Indian banks are a key part of your everyday money life but they also slip in small charges, fees, or silent losses that most customers don’t even notice. These tiny leaks in your finances can add up to thousands of rupees every year if you’re not paying attention.
These costs aren’t always illegal but they are easy to overlook if you’re not watching closely.
This listicle breaks down 12 common ways Indian banks quietly cost you money and more importantly, what you can do to stop it. Whether you use private or public sector banks, this guide will help you plug the leaks and take back control of your money.
1. Minimum Balance Penalty You Forgot About
If your average monthly balance drops below ₹2,0000-₹10,000 (varies by bank and location), you get hit with penalties starting from ₹150 + GST. People often forget this, especially when opening multiple accounts.

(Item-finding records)
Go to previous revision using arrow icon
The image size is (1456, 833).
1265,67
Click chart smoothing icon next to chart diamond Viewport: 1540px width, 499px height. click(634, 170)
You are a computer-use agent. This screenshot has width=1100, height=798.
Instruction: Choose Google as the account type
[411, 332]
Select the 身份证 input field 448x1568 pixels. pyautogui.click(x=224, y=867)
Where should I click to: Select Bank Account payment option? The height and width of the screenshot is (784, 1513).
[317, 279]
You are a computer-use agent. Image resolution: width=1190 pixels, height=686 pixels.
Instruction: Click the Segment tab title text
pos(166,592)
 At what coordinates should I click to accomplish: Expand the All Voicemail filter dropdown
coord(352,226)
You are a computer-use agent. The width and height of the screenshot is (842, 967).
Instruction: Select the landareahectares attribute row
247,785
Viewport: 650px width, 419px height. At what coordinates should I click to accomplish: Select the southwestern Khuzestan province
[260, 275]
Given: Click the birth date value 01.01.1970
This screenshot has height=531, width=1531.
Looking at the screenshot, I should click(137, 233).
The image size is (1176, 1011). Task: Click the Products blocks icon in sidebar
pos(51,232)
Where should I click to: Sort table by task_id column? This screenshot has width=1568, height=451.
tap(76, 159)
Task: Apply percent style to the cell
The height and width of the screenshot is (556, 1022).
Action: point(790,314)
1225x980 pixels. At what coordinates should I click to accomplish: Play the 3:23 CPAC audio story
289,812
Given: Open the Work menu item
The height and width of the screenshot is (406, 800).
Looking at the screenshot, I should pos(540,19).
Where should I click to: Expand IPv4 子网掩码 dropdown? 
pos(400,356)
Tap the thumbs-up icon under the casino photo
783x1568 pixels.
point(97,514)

Given problem A:
Answer these questions using the passage on hidden bank charges:
(i) How many common ways of costing customers money does the listicle cover?
(ii) What is the starting penalty for letting the average monthly balance drop below the minimum?
(iii) How much can these small leaks add up to every year?
Given problem B:
Do these statements agree with the passage on hidden bank charges? Answer yes or no for each, and quote the words that decide it.
(i) The costs described are always illegal.
(ii) The guide is meant for customers of both private and public sector banks.
(iii) The minimum balance threshold is the same at every bank.
Given problem C:
Transcribe the stretch of the passage on hidden bank charges from "Indian banks are" through "opening multiple accounts.".

Complete answer A:
(i) 12
(ii) ₹150 + GST
(iii) Thousands of rupees

Complete answer B:
(i) No: "These costs aren’t always illegal"
(ii) Yes: "Whether you use private or public sector banks, this guide will help you plug the leaks"
(iii) No: "(varies by bank and location)"

Complete answer C:
Indian banks are a key part of your everyday money life but they also slip in small charges, fees, or silent losses that most customers don’t even notice. These tiny leaks in your finances can add up to thousands of rupees every year if you’re not paying attention.
These costs aren’t always illegal but they are easy to overlook if you’re not watching closely.
This listicle breaks down 12 common ways Indian banks quietly cost you money and more importantly, what you can do to stop it. Whether you use private or public sector banks, this guide will help you plug the leaks and take back control of your money.
1. Minimum Balance Penalty You Forgot About
If your average monthly balance drops below ₹2,0000-₹10,000 (varies by bank and location), you get hit with penalties starting from ₹150 + GST. People often forget this, especially when opening multiple accounts.